One real-time application developed by Jebara and Pentland [32] is the automatic real-time 3D face tracking system shown in Figure 11. An automatic initialization module finds the face, locating eyes, nose and mouth coordinates in under a second. These are then used to initialize 8 normalized correlation tracking squares (i.e. sum-squared distance minimization [22]) on the face.

Each square can translate, rotate and scale and so is equivalent to
two 2D point features (Figure 12(a)(b)(c)). The
resulting 16 features are fed into the SfM algorithm resulting in the
recovery of 16 *rigid* 3D points. This estimated rigid 3D model is
then reprojected onto the image plane to generate a set of 16 *rigidly constrained* 2D points. These points are used to relocate the
individual trackers for tracking the motion in the next frame. The
trackers estimate an instantaneous trajectory yet are not permitted to
follow through with it (i.e. in a nearest-neighbor tracking
framework). Instead, this estimate is used in the SfM which computes
the corresponding rigid trajectory and repositions the trackers along
this rigid 'path' for the next frame in the sequence. Thus, instead of
letting each square individually track, the SfM couples them all,
forcing them to behave as if they were glued onto a rigid 3D body
(i.e. a 3D face). Furthermore, the 8 trackers output an error level
which can be used in the ** R** matrix in the SfM Kalman filtering to
adaptively weight good features more than bad features in the 3D
estimates. Feature errors are mapped into a Gaussian uncertainty in
localization by an initial perturbation analysis which computes each
tracker's error sensitivity under small displacements.

The end result is a much more stable tracking framework (operating at 30Hz). If some trackers are occluded or fail, the others pull them along via the imposed rigidity constraint. The feedback from the adaptive Kalman filter maintains a sense of 3D structure and enforces a global collaboration between the separate 2D trackers. Thus, tracking remains stable for minutes instead of seconds (if no feedback SfM is used). Figure 12(d) depicts the stability under occlusion where a mouth and eye tracker are distracted by the presence of the user's finger. Similarly in Figure 12(e), the mouth tracker is distracted by deformation (smiling) where the mouth is no longer similar to the closed mouth the template was initialized with. These conditions remain stable due to the feedback loop.

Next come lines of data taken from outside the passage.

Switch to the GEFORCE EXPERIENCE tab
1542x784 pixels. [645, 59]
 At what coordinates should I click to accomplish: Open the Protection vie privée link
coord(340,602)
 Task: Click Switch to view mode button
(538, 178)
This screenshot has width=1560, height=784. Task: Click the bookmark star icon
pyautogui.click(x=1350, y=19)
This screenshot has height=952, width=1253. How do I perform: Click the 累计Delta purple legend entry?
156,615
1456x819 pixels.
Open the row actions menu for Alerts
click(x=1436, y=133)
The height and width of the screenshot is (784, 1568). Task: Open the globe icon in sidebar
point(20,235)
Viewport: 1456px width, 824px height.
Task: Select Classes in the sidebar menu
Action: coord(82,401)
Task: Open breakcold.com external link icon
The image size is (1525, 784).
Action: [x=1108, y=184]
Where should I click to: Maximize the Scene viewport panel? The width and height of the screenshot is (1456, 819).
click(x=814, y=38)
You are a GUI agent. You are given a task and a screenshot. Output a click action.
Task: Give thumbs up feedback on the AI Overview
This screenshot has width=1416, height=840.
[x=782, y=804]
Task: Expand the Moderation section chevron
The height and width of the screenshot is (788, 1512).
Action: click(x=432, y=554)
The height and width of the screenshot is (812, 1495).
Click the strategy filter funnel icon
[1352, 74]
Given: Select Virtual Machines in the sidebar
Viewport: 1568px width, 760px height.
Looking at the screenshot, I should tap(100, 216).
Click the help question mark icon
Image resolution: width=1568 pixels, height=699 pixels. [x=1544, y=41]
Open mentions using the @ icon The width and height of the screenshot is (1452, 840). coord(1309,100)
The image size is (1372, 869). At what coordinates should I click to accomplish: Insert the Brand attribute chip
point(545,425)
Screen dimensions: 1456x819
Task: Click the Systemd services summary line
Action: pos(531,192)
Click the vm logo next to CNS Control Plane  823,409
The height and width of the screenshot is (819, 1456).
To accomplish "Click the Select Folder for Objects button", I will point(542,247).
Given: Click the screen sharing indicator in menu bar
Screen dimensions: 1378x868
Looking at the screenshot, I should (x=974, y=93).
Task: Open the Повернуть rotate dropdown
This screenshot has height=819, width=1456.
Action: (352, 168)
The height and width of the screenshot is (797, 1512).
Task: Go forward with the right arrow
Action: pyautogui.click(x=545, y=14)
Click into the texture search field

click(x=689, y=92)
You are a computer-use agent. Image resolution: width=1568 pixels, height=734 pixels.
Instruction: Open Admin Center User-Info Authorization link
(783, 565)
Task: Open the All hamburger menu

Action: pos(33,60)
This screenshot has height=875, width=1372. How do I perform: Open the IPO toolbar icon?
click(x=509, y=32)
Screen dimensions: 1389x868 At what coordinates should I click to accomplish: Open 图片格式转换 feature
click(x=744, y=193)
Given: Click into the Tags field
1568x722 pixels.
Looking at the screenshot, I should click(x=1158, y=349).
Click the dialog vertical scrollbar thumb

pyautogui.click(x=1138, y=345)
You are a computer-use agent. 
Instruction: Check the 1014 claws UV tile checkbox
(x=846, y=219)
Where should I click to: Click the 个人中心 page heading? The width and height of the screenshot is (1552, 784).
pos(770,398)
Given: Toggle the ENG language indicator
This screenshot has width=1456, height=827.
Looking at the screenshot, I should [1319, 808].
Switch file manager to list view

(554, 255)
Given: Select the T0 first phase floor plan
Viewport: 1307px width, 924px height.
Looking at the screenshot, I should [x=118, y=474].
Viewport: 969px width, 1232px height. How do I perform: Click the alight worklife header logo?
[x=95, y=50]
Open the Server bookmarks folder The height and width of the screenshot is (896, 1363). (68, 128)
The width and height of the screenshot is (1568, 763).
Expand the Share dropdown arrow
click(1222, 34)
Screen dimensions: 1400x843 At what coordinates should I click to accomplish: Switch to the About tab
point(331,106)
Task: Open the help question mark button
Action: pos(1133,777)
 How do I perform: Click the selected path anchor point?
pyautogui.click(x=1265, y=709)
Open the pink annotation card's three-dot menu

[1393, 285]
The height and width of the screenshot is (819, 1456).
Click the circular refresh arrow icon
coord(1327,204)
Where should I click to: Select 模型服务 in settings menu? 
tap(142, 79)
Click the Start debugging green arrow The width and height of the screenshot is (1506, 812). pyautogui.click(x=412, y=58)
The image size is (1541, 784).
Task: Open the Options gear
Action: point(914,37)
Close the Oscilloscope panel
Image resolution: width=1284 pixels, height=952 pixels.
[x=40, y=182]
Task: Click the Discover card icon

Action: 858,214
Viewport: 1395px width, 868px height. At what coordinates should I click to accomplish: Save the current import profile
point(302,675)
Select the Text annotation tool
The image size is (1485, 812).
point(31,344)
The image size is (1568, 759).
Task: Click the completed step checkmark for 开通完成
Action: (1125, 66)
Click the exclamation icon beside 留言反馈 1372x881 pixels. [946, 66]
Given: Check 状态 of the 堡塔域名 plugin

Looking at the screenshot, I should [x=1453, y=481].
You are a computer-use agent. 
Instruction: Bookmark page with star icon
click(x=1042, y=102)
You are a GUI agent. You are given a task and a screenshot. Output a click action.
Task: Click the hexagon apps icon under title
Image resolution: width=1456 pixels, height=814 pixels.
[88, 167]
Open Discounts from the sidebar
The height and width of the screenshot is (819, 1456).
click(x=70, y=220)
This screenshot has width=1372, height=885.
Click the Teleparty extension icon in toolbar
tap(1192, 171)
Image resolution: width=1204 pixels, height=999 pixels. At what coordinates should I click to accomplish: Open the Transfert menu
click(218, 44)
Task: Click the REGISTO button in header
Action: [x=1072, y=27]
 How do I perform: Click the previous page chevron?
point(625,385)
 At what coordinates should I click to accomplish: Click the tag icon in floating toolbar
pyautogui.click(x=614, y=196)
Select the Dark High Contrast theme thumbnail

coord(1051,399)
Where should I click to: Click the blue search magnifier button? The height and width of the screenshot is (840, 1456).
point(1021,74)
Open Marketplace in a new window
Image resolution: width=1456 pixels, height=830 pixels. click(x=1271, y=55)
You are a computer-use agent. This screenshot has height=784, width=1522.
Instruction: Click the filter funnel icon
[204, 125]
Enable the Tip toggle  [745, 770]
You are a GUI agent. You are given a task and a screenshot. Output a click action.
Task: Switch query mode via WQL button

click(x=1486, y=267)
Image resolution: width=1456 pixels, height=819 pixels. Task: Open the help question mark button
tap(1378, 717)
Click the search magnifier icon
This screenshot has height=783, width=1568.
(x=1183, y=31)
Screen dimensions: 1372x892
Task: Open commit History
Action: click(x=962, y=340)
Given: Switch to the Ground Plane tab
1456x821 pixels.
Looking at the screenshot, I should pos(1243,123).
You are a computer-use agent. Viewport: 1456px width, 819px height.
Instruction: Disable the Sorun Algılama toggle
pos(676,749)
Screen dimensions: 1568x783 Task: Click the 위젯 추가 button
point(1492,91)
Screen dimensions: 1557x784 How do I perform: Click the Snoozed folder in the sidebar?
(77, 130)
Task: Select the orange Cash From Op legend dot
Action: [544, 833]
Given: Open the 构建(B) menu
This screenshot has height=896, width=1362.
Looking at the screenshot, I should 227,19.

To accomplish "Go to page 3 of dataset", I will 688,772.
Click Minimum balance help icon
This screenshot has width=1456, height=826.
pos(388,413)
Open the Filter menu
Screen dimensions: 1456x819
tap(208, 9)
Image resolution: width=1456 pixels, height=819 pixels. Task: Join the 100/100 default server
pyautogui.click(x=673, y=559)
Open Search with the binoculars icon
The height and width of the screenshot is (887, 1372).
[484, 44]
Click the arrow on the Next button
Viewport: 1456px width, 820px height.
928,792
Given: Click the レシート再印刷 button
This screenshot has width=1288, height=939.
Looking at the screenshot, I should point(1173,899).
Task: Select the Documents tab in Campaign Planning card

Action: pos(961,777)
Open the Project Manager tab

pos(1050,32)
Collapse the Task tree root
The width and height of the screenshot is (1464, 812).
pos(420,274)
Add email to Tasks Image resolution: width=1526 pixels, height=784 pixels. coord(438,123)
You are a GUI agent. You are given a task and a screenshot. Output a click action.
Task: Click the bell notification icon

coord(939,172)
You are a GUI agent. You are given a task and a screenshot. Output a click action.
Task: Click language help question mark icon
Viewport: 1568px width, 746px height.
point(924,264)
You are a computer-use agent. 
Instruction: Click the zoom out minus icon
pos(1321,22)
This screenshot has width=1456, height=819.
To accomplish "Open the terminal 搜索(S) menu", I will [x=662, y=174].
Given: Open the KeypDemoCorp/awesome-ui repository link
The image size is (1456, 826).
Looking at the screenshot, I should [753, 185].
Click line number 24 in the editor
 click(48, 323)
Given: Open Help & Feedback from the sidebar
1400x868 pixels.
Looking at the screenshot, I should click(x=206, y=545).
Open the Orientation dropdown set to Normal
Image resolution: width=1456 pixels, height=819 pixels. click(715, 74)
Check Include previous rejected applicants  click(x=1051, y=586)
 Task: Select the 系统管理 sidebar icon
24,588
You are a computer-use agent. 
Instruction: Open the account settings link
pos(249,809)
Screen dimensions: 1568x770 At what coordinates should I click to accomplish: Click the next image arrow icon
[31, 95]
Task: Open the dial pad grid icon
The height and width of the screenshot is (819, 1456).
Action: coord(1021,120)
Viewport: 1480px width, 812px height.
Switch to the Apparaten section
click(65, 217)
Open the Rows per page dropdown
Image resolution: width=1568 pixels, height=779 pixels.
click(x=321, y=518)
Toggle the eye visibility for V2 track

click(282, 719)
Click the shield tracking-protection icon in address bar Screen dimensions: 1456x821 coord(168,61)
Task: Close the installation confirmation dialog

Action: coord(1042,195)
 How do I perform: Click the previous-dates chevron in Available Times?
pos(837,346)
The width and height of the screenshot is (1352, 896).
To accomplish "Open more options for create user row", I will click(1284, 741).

The algorithm also re-initializes when it detects that it has lost the face as in Figure 13. This detection is performed via the so-called ``Distance-from-Face-Space'' calculation which essentially computes the probability of a face pixel image with respect to a constrained Gaussian distribution [40]. While multiple real and synthetic tests show very strong convergence we have also used the system extensively in the above real-time application settings where it behaved consistently and reliably.